Esophageal cancer is a highly prevalent gastrointestinal tumor in China, resulting in a significant number of deaths annually. In this paper, we investigated the regulatory role and therapeutic potential of aberrant ST7-AS1 expression in esophageal cancer. The presence of ST7-AS1 in 125 esophageal cancer tissues was identified through RT-qPCR assays. The application of Kaplan-Meier to evaluate survival rates in patients with esophageal cancer. Cell activity was assessed by both CCK-8 and Transwell assays. The luciferase activity assay verified the association of ST7-AS1 with miR-4262. ST7-AS1 expression in esophageal cancer was noticeably overexpressed compared to the control group. Patients with upregulated ST7-AS1 had shorter survival rates. Silencing ST7-AS1 reduced the proliferation level of esophageal cancer cells, as did the migration and invasion levels.
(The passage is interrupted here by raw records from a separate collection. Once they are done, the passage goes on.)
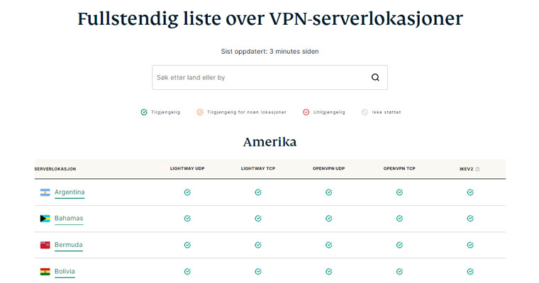The width and height of the screenshot is (539, 283).
Task: Focus the country or city search field
Action: [x=259, y=78]
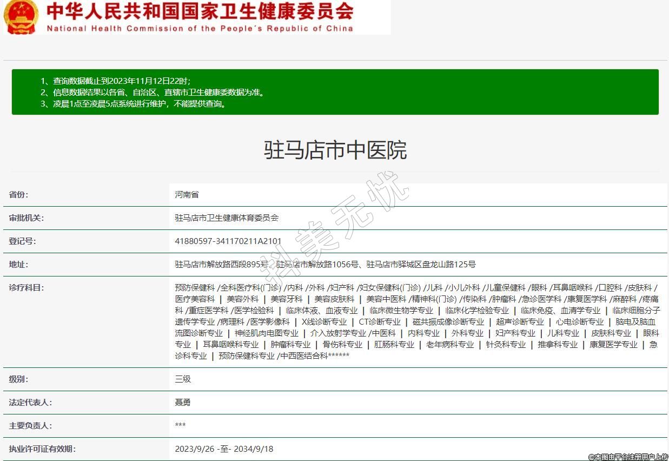This screenshot has height=461, width=669.
Task: Click the 河南省 value
Action: (x=187, y=194)
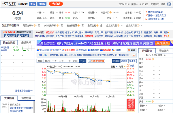
Task: Click the 加自选 button
Action: tap(56, 4)
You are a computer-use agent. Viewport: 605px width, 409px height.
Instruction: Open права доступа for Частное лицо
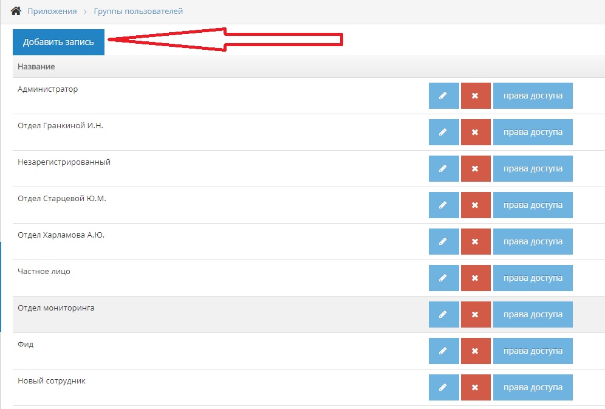533,278
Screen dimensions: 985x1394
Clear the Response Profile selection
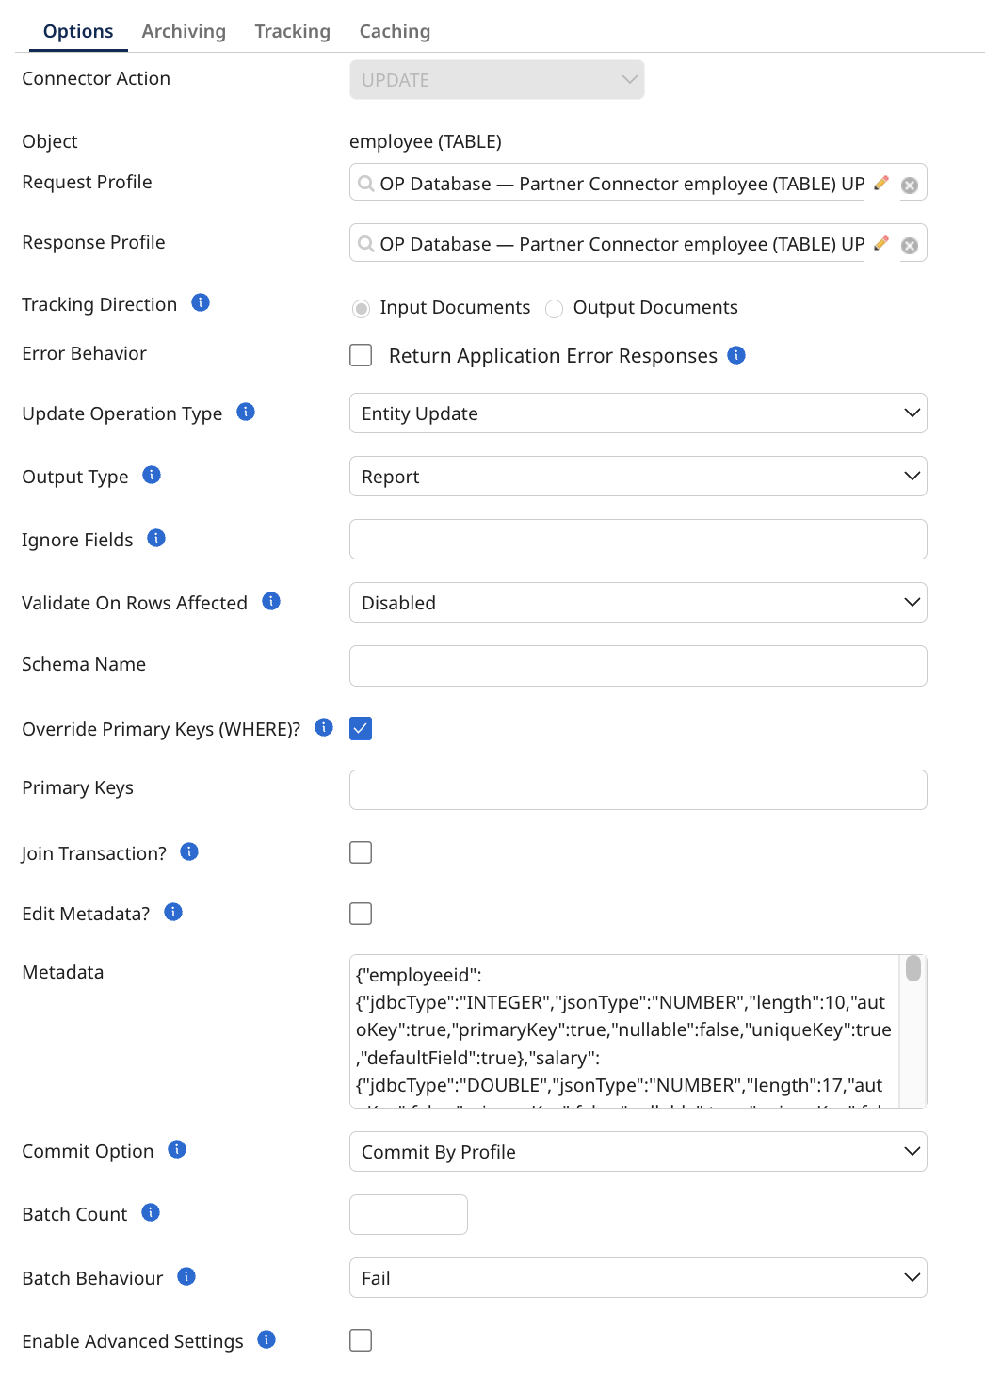tap(910, 245)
Mechanistically, ST7-AS1 acted as a sponge for miR-4262, affecting the progression of esophageal cancer. This was negatively correlated with ST7-AS1. Moreover, the miR-4262 inhibitor negated the inhibitory effect of silencing ST7-AS1 on cells. Knockdown of ST7-AS1 may alleviate tumor progression by targeting miR-4262, indicating that ST7-AS1 is anticipated to serve as a therapeutic biomarker for patients with esophageal cancer.